Infine, è impossibile non cogliere un nesso tra la mossa di Draghi e la recente decisione della Federal Reserve di portare a termine il suo programma di quantitative easing. Come ha dichiarato il presidente della Bce in conferenza stampa: “Il nostro bilancio si allargherà mentre quelli degli altri tenderanno a contrarsi, perché ci troviamo in fasi differenti del ciclo economico”. Fin qui siamo d’accordo. Ma l’impressione – e speriamo che Draghi ci smentisca – è che le dinamiche in gioco siano più complesse, e che ci si trovi in presenza di una situazione in cui le politiche monetarie sono sempre più rivolte ai mercati finanziari che all’economia reale. Come fa notare l’economista Christian Marazzi, tutti si aspettavano un aumento dei rendimenti sui Treasury bonds come conseguenza della fine della fine della politica di creazione di liquidità da parte della Federal Reserve. Invece, grazie agli smottamenti borsistici, i rendimenti sui buoni del Tesoro statunitense sono diminuiti, benché per poche ore. Scrive Marazzi:
“Questo dimostra che i mercati finanziari vogliono che le banche centrali, a partire da quella americana, continuino a mantenere bassi i tassi d’interesse. Tant’è vero che ora ci si attende un aumento dei tassi non prima del marzo 2016, una previsione supportata da due esponenti autorevoli della Fed e della Banca d’Inghilterra che si sono precipitati a dichiarare che in un contesto di crescita debole, di riduzione della produzione industriale (in Germania, ma anche nei paesi emergenti) e del volume del commercio mondiale, dei prezzi delle materie prime, della situazione occupazionale (anche negli Usa, dove la creazione di nuovi posti di lavoro è più che compensata dal numero di disoccupati scoraggiati), sarebbe auspicabile che la Fed continuasse con il suo programma di quantitative easing.
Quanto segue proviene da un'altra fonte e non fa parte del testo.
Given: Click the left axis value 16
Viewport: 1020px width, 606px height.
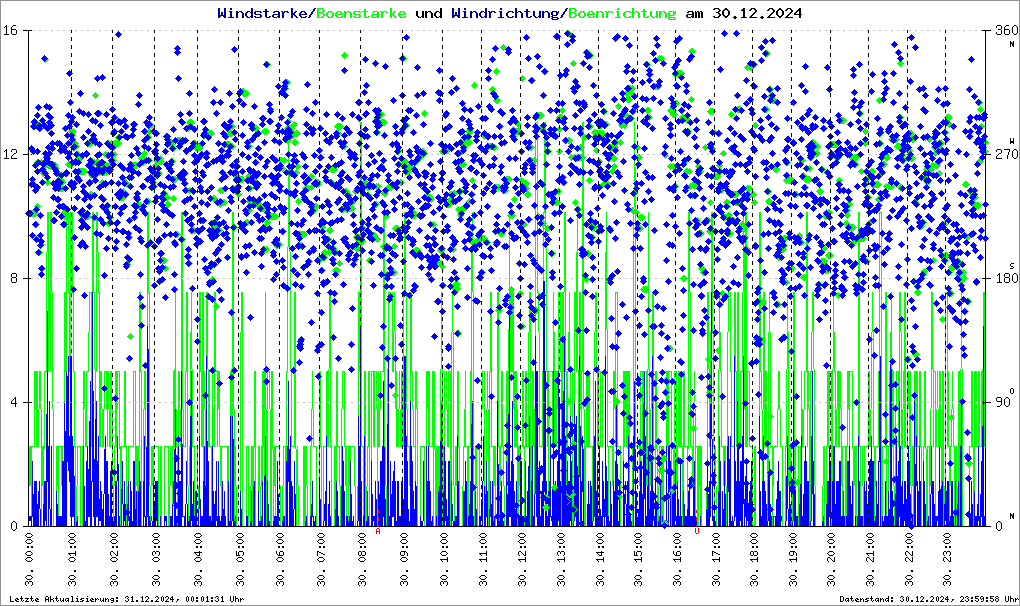Looking at the screenshot, I should (x=11, y=30).
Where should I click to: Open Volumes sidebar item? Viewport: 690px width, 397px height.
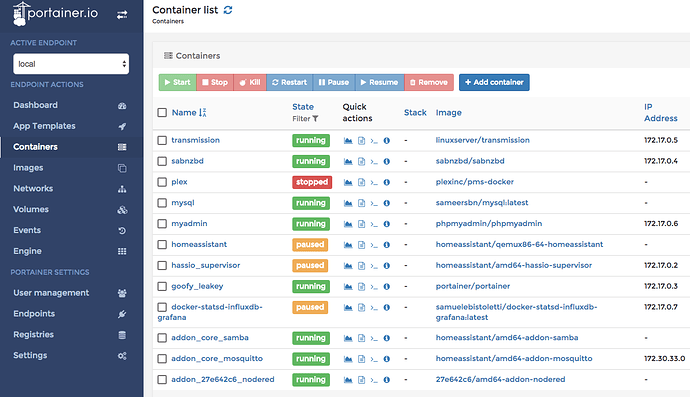[31, 210]
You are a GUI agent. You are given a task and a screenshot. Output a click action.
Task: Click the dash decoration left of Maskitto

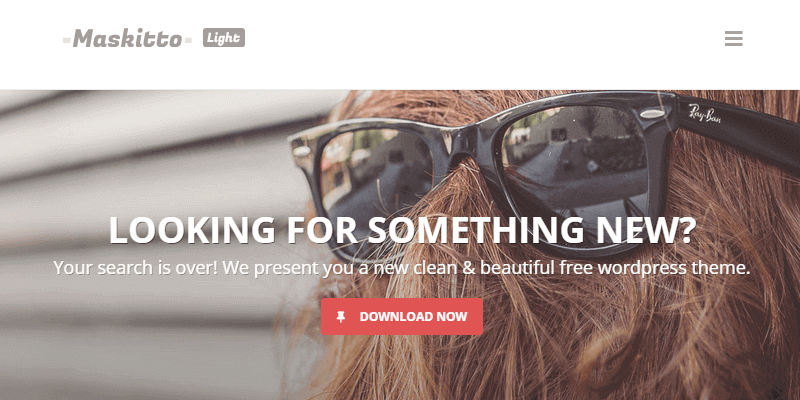click(x=67, y=40)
Questo dimostra che i mercati finanziari possono continuare a funzionare a una sola condizione, e cioè che lo stato intervenga, e continui a intervenire attivamente in loro sostegno con misure di politica monetaria non convenzionale, benché l’efficacia della creazione e iniezione di liquidità per uscire dalla “stagnazione secolare” sia lungi dall’essere dimostrata. La liquidità creata dalle banche centrali, di fatto, non “sgocciola” nell’economia reale, restando all’interno dei circuiti finanziari e alimentando una spirale autoreferenziale sul valore degli attivi finanziari”.